* [WHAT YOU ARE ASKED TO DO] Extend the passage below on the president's eviction order and lapsing renter protections, picking up after its final sentence.

Eviction moratoriums are lifting across the US, and millions of out-of-work Americans are vulnerable to losing their housing, according to housing advocacy groups and tenant organisations.

On Wednesday, the president was emphatic in his claim that renters are "not going to be evicted" because of his order.

A day earlier, he said: "We are stopping evictions. We're not going to let that happen ... We're not going to evict people ... We are not letting people be evicted."

The order, signed on 8 August, merely directs federal agencies to "consider" whether halting evictions are necessary as a health precaution during the pandemic, but it does not unilaterally prevent landlords from evicting tenants. It also directs Treasury Secretary Steve Mnuchin and House Secretary Ben Carson to "identify any and all available funds" to support renters without a mechanism to deliver them.

On Monday, White House press secretary Kayleigh McEnany said the president "did what he can within his executive capacity".

With the passage of the CARES Act in March, a federal moratorium on evictions was put in place for properties with federally backed mortgages and tenants receiving government housing assistance, provisions that cover roughly 30 per cent of rental units in the US, according to the Urban Institute.

But those protections expired on 24 July. The president's order does not revive the federal moratorium.

The National Low Income Housing Coalition has called the order an "empty shell of promises to renters."

His order "does nothing to prevent evictions and homelessness and acts only to mislead renters into believing that they are protected when they are not," the organisation said in a statement.

"This executive order is reckless and harmful, offering false hope and risking increased confusion and chaos at a time when renters need assurance that they will not be kicked out of their homes during a pandemic," it said.

Collected data entries:
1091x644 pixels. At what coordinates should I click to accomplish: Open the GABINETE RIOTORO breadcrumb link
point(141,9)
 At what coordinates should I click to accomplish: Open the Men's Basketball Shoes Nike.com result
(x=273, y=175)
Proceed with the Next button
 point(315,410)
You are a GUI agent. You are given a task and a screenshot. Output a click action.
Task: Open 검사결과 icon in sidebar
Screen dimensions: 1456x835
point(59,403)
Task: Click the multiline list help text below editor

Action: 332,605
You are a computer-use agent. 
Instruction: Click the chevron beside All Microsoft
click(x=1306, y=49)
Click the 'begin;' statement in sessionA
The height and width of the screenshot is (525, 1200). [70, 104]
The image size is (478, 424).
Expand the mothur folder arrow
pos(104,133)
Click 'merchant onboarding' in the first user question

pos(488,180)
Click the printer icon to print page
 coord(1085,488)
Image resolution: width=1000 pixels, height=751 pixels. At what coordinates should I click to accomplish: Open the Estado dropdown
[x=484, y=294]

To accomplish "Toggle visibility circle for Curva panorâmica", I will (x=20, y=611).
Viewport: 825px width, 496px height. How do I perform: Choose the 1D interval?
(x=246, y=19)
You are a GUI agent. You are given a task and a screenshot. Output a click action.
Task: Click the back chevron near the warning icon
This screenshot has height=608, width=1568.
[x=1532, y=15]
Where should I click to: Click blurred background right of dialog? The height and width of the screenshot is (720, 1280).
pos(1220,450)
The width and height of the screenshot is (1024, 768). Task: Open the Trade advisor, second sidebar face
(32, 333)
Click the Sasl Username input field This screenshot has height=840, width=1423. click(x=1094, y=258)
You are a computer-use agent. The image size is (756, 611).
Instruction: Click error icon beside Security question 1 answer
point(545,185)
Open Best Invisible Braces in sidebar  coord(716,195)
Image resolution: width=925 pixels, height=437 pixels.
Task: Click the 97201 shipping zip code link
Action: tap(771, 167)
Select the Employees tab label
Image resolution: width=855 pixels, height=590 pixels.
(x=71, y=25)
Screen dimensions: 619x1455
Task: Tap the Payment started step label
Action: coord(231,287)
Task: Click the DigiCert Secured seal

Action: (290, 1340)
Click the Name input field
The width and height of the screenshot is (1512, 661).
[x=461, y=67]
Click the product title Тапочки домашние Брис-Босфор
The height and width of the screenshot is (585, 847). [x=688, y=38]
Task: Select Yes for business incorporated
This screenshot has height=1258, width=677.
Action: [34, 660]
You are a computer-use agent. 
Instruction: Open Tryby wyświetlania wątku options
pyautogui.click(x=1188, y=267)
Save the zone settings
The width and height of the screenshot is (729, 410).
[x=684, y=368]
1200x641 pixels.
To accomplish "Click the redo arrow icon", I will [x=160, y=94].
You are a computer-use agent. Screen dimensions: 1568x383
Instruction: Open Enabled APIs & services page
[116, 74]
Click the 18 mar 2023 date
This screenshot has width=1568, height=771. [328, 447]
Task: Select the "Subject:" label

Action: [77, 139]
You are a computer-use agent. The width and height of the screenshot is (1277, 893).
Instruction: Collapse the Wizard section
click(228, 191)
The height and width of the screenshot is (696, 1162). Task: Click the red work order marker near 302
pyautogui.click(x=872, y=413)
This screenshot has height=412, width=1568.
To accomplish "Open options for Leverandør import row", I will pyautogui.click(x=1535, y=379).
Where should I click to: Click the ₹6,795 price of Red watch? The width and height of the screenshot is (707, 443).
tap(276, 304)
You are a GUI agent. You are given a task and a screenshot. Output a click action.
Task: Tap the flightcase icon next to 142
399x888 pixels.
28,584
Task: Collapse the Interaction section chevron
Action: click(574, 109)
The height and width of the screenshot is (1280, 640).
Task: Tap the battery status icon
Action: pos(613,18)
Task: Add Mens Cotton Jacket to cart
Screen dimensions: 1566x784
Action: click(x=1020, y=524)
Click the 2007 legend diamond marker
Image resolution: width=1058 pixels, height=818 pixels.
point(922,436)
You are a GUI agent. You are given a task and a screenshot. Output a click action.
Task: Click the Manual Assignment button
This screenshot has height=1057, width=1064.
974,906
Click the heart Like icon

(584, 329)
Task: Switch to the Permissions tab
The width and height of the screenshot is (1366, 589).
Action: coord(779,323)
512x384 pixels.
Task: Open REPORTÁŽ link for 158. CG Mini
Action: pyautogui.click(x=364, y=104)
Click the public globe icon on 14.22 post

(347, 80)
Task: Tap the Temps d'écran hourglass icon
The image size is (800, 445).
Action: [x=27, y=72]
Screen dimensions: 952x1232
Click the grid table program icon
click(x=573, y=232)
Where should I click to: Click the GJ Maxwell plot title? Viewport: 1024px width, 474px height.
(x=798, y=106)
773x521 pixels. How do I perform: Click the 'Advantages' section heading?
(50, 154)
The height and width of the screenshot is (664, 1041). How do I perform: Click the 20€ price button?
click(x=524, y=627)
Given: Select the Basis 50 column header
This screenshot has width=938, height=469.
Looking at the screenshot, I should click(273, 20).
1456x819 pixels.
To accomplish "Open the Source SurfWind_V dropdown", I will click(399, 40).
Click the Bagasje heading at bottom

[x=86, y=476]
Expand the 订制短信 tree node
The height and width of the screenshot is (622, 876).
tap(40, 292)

* [RESULT OF THIS TASK]
Housing organisations predict as many as 40 million renters could be at risk of eviction by the end of 2020 without any significant relief, as the US endures double-digit unemployment, a worrying Covid-19 infection rate and rising deaths. Tenants organisations and housing groups have resisted local efforts to re-open eviction courts with a "cancel rent" mantra, as lawmakers wrestle with legislatures to prevent landlords from removing tenants due to nonpayment.

The Lincoln Project also targeted the president's failure to prevent evictions, pointing to stalled efforts from Senate Republicans and the White House to extend $600 a week in additional federal unemployment benefits, which expired at the end of July.

House Democrats passed two measures with up to $100 billion for rental assistance, but the Republican-dominated Senate has not agreed to take up the legislation.

The National Low Income Housing Coalition has urged the president to work with Congress to put in place a national moratorium on all evictions with at least $100 billion in emergency rental assistance and housing vouchers, and another $11.5 billion for emergency resources for people experiencing homelessness.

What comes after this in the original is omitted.